2. The work must have been for the intern’s benefit.
3. The intern couldn’t have replaced regular employees but rather must have worked under their close observation.
4. The employer must have derived no immediate advantage from the internship; the internship must have been primarily an educational experience for the intern.
5. The employer must not have promised the intern employment after the internship.
6. The employer and the intern must have mutually understood that the internship was unpaid.

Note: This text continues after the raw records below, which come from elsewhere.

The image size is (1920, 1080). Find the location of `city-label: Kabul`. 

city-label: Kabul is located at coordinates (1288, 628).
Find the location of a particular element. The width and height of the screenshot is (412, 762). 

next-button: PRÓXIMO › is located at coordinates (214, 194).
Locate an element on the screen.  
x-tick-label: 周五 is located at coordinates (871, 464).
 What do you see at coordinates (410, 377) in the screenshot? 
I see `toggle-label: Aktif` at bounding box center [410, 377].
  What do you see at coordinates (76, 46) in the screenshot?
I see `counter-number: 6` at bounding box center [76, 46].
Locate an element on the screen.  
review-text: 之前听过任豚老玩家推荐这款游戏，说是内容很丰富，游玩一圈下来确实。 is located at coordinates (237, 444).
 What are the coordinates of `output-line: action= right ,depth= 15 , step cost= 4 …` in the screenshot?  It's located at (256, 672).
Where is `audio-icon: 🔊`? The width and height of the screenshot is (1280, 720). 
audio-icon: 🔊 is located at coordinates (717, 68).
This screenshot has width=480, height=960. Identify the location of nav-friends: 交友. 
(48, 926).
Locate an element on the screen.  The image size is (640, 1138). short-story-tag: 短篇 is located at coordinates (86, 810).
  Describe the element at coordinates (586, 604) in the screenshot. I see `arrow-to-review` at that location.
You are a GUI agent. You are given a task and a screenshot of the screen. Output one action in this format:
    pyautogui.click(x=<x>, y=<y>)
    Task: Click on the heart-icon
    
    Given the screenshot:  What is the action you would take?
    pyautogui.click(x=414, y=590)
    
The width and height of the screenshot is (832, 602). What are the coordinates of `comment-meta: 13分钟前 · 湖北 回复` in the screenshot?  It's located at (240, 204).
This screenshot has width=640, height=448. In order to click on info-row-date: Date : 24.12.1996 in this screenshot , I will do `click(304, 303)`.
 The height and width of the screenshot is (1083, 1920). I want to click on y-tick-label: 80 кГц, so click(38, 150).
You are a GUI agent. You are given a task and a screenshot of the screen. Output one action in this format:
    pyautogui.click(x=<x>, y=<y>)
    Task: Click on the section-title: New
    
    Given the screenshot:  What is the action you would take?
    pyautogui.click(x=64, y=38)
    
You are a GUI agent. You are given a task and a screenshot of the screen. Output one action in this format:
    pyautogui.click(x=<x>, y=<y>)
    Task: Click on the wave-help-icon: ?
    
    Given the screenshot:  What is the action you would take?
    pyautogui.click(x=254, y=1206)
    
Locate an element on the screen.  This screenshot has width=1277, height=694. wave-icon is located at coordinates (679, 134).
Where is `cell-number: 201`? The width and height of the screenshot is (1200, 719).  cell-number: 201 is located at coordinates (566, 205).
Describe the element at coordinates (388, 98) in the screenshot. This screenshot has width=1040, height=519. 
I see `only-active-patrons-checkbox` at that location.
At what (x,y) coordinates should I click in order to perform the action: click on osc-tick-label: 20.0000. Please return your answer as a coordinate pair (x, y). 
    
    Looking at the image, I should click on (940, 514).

Employers had to meet all six of these factors. But courts found the rules problematic — especially the “no immediate advantage” factor.
Today’s seven-factor test
In January 2018, the DOL introduced a new seven-factor test based largely on various U.S. federal appeals court decisions in FLSA cases. The new test seeks to establish the “economic reality” of the employer-intern relationship and identify which party is the “primary beneficiary.” As expressed by the DOL, the factors assess the extent to which:
1. The intern and employer clearly understand that there’s no expectation of compensation; any promise of compensation, express or implied, suggests that the intern is an employee (and vice versa),
2. The internship provides training similar to that which would be given in an educational environment, including the clinical and other hands-on training provided by educational institutions,
3. The internship is tied to the intern’s formal education program by integrated coursework or the receipt of academic credit,
4. The internship accommodates the intern’s academic commitments by corresponding to the academic calendar,
5. The internship’s duration is limited to the period in which the internship provides the intern with beneficial learning,
6. The intern’s work complements, rather than displaces, the work of paid employees while providing significant educational benefits to the intern, and
7. The intern and the employer understand that the internship is conducted without entitlement to a paid job at the internship’s conclusion.
In short, the intern must be the primary beneficiary of the relationship. Significantly, unlike the previous six-factor test, this one is flexible; no single factor is determinative.
Totally worth it
For employers, internships may seem like more trouble than they’re worth. But these arrangements can greatly benefit the students involved, provide energetic help with short-term projects, and improve your reputation in the employment market.